基于RedHat实现软件上的防火墙控制_防火墙_02

  然后就是TCP/IP会话的主动方和被支动方在会话过程中的状态,类型:如下图分析:

基于RedHat实现软件上的防火墙控制_防火墙_03

 这就是我们TCP/IP会话建立时的几种状态,其中我们要注意的是FIN_WAIT_2状态,这个状态是无时间限制的。现在的有些攻击木马就是通过某途径让服务器通过端口主动发起连接,然后主我们的服务器大量的进程牌FIN_WAIT2状态,过多的话就造成了我们服务的停止工作。

   讲完上面的的基本概念,那么我们就可以更清楚的的来说明iptables的工作原理,我们知道iptables是和内核进行交流工作的。而我们也知道用户要与内核“通信”需要内核开通特殊的端口来和用记进行通信。于是就有了如下的五个内核端口。如下图:

基于RedHat实现软件上的防火墙控制_防火墙_04

   其中的In就是INPUT ,Out就是OUTPUT,还有PREROUTING,POSTINGROUTING和FORWORD共有五个端口来实现防火墙的控制。这五个规则也就是五个规则链。

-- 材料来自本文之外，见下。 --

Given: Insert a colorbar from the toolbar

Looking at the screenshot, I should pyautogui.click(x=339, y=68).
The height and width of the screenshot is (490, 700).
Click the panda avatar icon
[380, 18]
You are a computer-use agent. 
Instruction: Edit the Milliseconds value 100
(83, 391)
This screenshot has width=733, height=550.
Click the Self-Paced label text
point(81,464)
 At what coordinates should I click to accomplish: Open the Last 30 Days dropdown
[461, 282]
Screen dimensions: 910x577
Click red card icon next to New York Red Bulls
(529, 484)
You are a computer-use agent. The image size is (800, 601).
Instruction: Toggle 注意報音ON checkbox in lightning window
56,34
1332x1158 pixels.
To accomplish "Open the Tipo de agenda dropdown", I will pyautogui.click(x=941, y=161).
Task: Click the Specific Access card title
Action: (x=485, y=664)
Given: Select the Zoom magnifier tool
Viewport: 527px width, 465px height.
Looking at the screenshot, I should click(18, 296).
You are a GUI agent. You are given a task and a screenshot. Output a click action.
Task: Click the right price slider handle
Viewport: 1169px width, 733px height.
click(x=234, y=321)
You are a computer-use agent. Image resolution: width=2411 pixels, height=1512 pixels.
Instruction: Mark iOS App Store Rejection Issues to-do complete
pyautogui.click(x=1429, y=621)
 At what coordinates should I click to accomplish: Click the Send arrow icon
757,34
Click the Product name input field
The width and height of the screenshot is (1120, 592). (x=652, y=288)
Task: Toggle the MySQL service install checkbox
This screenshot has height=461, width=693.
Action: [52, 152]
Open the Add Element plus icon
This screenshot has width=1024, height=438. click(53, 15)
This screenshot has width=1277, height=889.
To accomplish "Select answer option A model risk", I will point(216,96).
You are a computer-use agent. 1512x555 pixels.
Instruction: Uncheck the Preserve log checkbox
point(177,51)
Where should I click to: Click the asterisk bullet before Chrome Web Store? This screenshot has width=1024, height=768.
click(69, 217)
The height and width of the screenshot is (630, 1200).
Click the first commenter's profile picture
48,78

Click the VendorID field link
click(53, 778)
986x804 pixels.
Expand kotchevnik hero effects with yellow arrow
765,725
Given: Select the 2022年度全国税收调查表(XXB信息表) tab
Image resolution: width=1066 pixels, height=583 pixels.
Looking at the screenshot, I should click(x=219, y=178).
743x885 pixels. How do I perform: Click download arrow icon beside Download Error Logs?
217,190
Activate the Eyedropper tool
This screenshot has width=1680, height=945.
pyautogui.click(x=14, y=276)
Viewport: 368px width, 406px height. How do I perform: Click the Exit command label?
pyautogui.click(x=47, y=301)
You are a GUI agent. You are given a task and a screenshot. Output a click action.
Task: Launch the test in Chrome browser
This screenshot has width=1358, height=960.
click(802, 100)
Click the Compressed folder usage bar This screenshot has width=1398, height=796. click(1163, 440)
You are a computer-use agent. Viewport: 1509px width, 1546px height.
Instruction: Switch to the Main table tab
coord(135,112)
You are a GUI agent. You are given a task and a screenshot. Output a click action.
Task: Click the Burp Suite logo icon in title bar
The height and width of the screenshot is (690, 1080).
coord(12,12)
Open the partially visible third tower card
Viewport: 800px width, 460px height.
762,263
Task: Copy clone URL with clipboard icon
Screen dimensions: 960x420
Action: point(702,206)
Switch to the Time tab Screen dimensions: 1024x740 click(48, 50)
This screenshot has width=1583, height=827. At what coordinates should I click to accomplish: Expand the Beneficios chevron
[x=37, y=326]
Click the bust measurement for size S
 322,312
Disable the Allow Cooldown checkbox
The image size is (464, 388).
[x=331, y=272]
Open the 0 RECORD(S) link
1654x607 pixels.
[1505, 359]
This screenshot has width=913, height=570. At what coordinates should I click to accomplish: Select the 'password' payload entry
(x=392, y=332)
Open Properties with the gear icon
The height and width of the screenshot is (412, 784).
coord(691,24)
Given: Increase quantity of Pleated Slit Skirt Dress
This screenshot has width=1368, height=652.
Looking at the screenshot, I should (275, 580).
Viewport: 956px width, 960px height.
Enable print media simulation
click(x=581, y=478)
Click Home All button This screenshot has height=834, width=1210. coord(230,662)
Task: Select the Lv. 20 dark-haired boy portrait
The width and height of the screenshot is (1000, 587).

    我们把要想要达到的限制目的称为规则,规则的定义主要在这五个端口上。另外防火墙还有表扩定义,有filter转发表,nat地址转换表,mangle拆开查询表,raw表。我们定义规则的时候也是针对某个表进行定义的。如果我们不指出,默认的是filter转发表。

  下面我们来说明iptables 的语法:

   iptables [-t table(表)] COMMAND  CHAINS(大写 链)  [creteria 匹配规则] -j ACTION(执行的操作)

   规则管理:

      -A:添加 

#iptables -A INPUT 

      -I: 插入

      -D: 删除

      -R: 替换  

 链管理类的:

     -F:flash 清空链中的规则     

    -N:new 新建,

    -X:  删除自定义的空链

    -E:rename 重命名

 默认策略:

    -P  chain actions:

  如:# iptables -P INPUT DROP: 指定链INPUT的默认规则是 DROP(丢弃)

    -Z:是清空计数器。

   每条规则(包含默认策略)都有两个计数器

        1.被此规则匹配到的所有数据包的个数

2.被此规则匹配到的所有数据包的大小之和。

 查看类:

     -L :list列出信息。

     -n :number 

     -v:详细信息。

     -x:精确的。不做单位的换算,显示详细大小。

     -line-number:显示行号。

 匹配条件:

   基本匹配和扩展匹配:

    * 基本匹配:

 

        -s: 源地址

        -p:   匹配协议

 

        -d:  目标地址

        -i:  INTERFACE 流入

        -o:  OUTPUT 流出

例:  iptable -A INTPUT -s 172.16.0.0/16 -d 172.16.121.1/16 -j ACCEPT :就是新加一条允许172.16.0.0/16网段的主机通过INTPUT口访问主机172.16.121.1/16主机 。

   *扩展匹配分为隐含扩展和显式扩展。

     -m :调用iptables的模块,以便扩展iptables的匹配功能

      -p 协议

         -sport:源端口

         -dport:目标端口

 例:拒绝所有的主机访问172.16.121.1的web服务;

   #iptables -A INPUT  -s 0.0.0.0/0.0.0.0 -d 172.16.121.1/16 -p tcp -dport 80 -j     DROP

   当我们不想让别的主机ping通我们的主机 ,但我们还可以ping通别人的主机的时候可以这样做:

#iptables -A INPUT -s 0.0.0.0/0.0.0.0 -d 172.16.121.1/16 -p icmp --icmp-type 8 -j DORP

   这样就可以拒绝别人的ping请求,而自己却可以ping通别人。这是因为ping服务在进来的时候类型为 8 出去的时候类型为0 ,我们拒绝了类型8的ping服务 ,但类型0的ping请求还是可以出去的。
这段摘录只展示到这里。